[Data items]
######
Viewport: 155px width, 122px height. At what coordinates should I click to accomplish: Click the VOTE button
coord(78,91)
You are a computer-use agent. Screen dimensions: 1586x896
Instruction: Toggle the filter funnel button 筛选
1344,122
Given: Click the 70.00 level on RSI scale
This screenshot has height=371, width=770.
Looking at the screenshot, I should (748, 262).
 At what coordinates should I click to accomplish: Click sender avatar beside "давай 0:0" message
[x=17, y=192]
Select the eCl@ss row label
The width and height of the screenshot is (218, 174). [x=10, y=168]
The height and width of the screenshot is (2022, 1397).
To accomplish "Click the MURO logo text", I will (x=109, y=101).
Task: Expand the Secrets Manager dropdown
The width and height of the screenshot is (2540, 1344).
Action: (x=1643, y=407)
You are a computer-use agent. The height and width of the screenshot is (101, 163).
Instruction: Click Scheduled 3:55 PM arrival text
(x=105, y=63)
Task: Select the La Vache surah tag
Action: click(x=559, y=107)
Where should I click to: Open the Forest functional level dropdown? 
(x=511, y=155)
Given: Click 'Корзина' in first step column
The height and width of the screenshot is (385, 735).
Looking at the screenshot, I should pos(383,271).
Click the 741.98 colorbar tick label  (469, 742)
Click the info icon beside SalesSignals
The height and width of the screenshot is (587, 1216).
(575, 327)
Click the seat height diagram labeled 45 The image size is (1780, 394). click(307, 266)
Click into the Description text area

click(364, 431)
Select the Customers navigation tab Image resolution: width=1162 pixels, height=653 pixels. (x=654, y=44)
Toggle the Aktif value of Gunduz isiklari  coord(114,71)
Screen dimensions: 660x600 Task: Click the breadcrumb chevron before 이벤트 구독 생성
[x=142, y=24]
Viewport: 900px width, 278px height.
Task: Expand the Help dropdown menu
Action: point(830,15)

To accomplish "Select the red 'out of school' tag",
######
DIRECTIONS – Show each line above that contains the word "text". Uppercase and lowercase letters count as different.

RESULT –
To accomplish "Click the MURO logo text", I will (x=109, y=101).
Instruction: Click Scheduled 3:55 PM arrival text
Click into the Description text area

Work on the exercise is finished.